Item coordinate data:

**********

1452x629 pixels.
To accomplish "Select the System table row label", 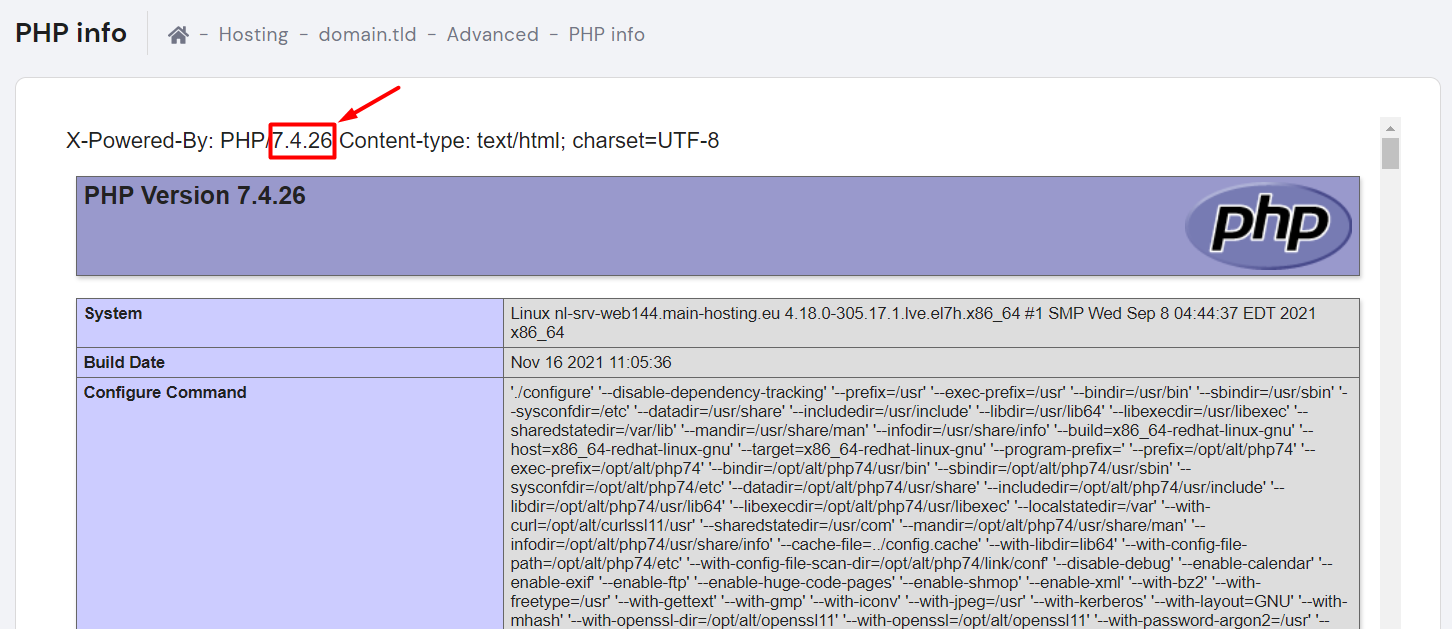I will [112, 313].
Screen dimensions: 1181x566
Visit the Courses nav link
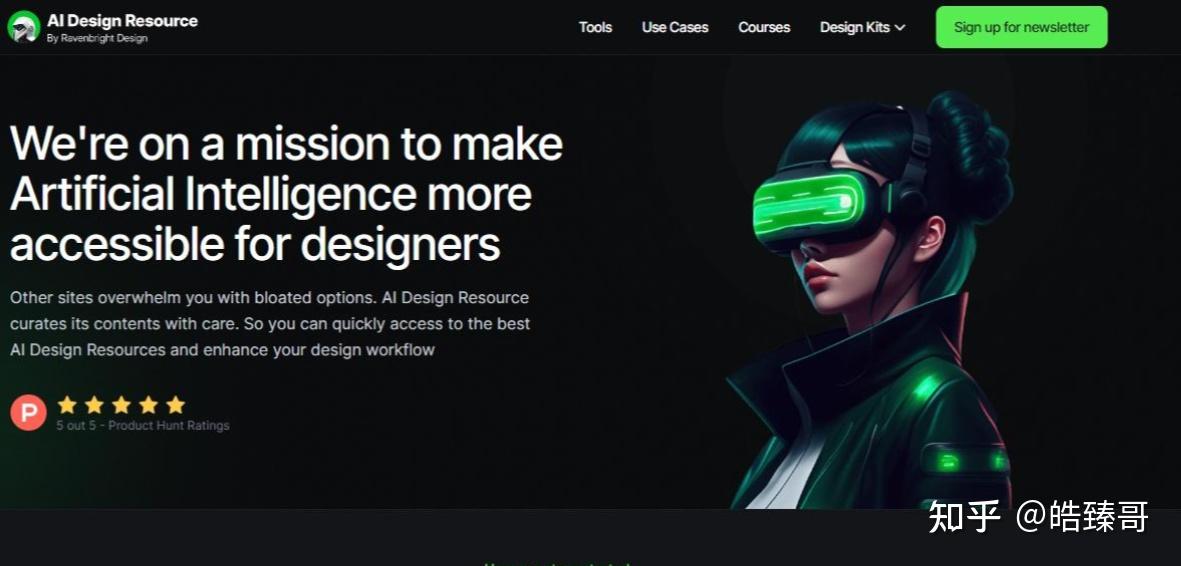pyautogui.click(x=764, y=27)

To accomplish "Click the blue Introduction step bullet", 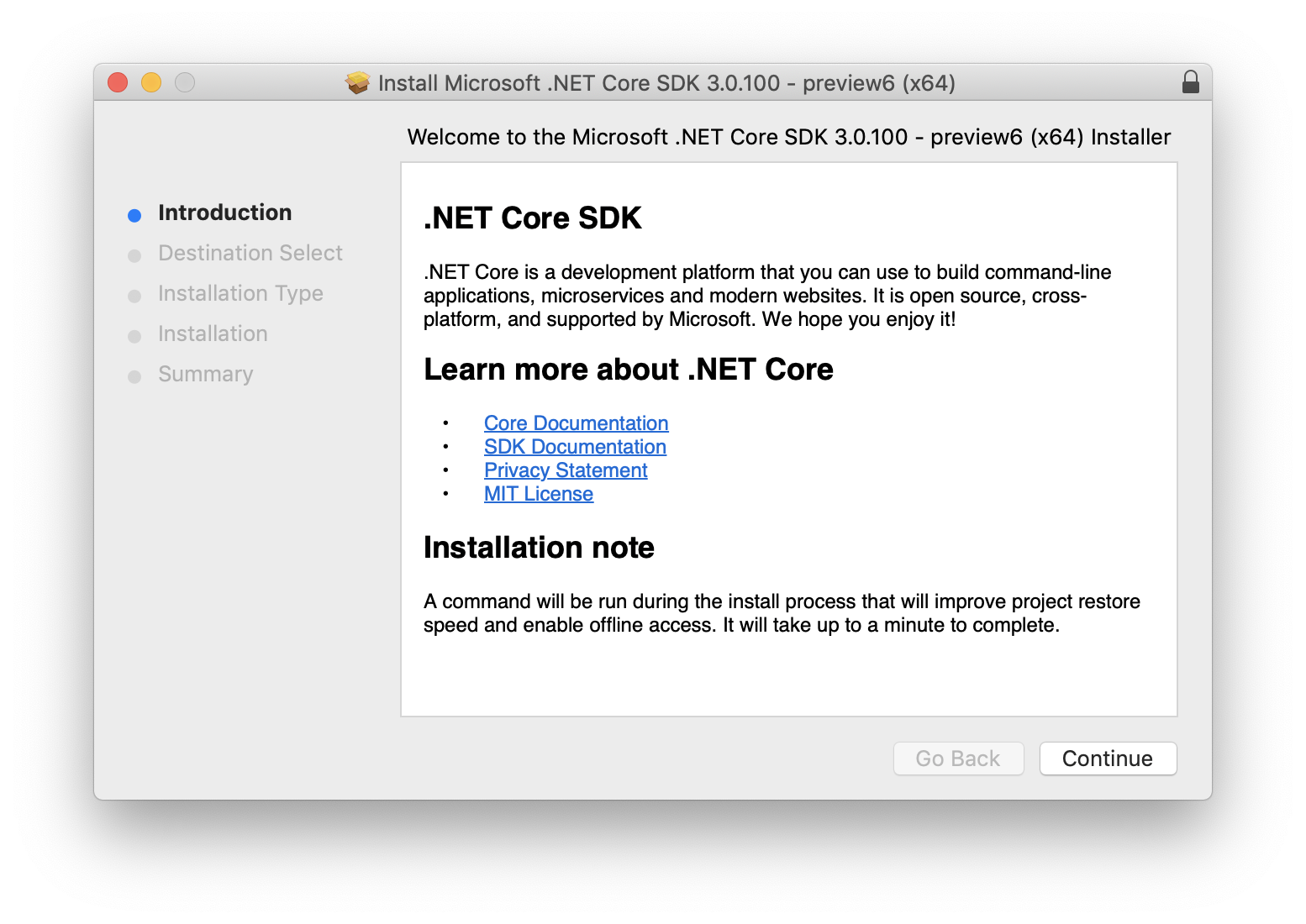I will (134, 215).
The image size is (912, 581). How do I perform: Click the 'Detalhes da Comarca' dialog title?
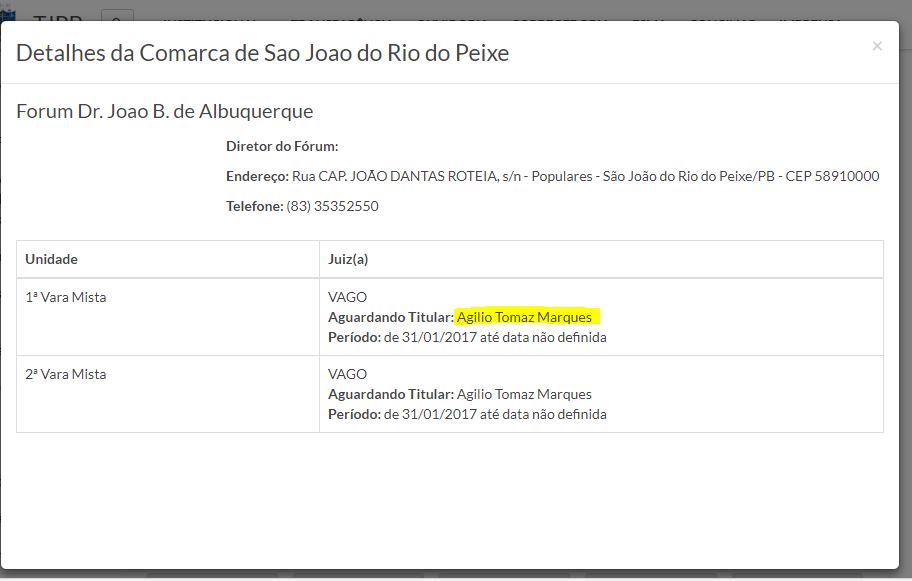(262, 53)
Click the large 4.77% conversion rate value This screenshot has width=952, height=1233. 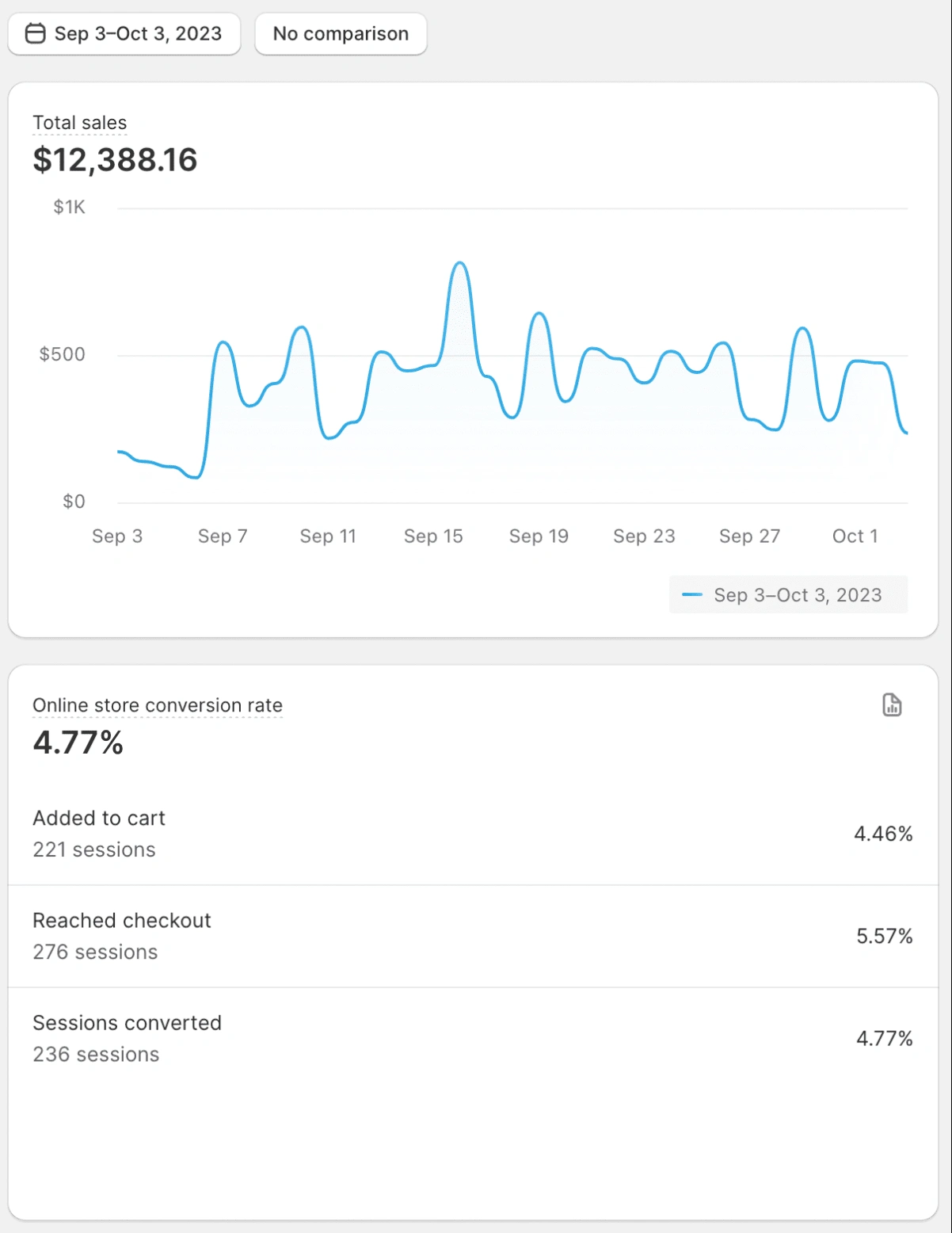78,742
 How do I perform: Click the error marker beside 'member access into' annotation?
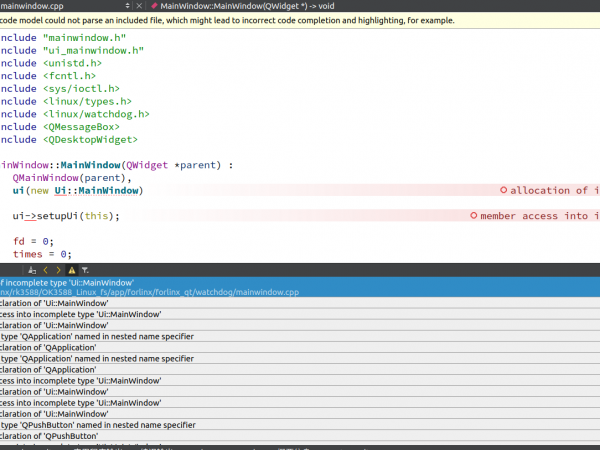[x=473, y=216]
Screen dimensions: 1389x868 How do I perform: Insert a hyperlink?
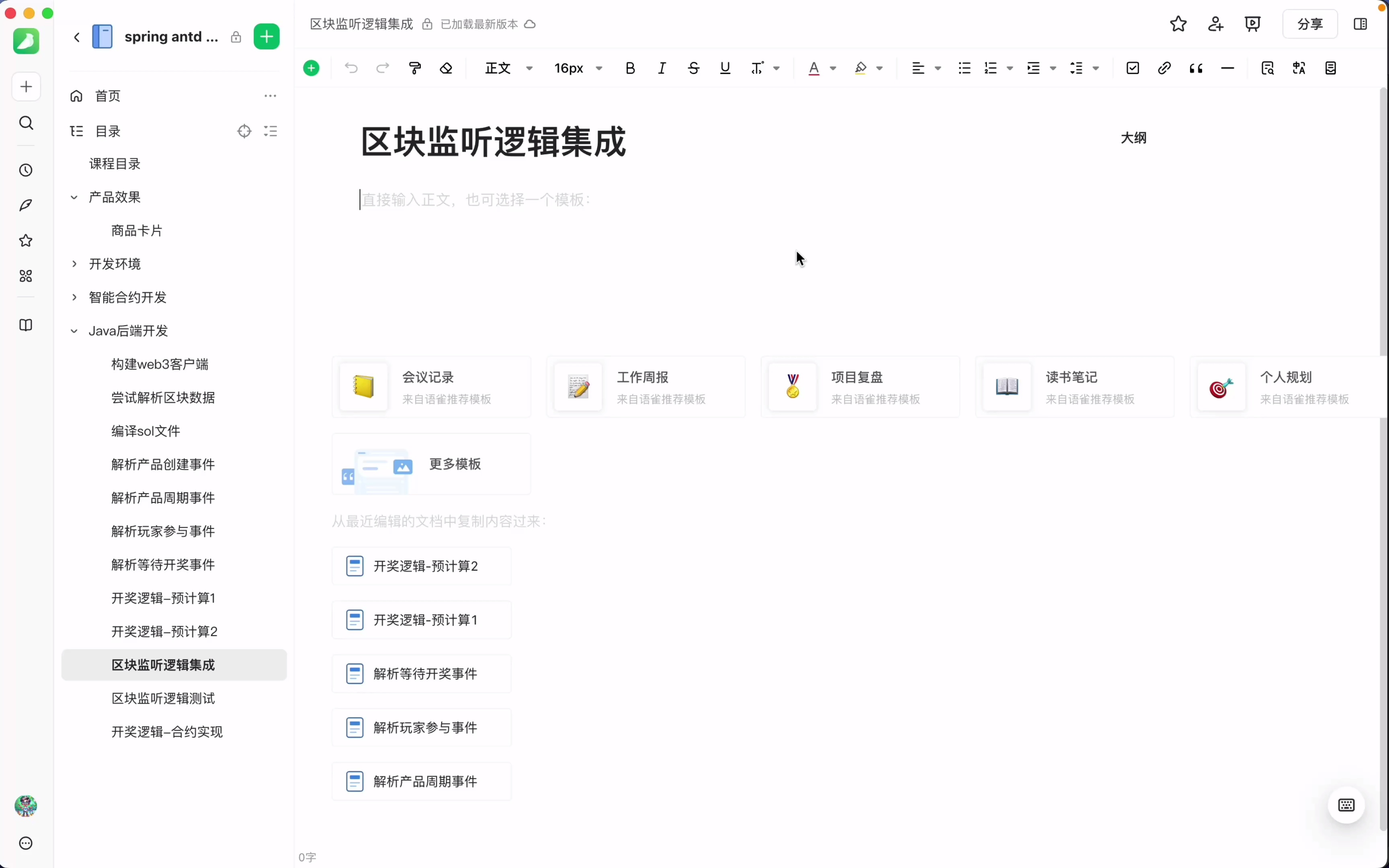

**********

Work to be completed: Starting with the line containing "How do I perform: Click the error" and going on through the end of the lines, switch "error marker" to "error icon" and reproduce those lines with everything else unchanged. Leave the pictures out of your answer.

Full solution:
 How do I perform: Click the error icon beside 'member access into' annotation?
[x=473, y=216]
Screen dimensions: 1389x868 How do I perform: Insert a hyperlink?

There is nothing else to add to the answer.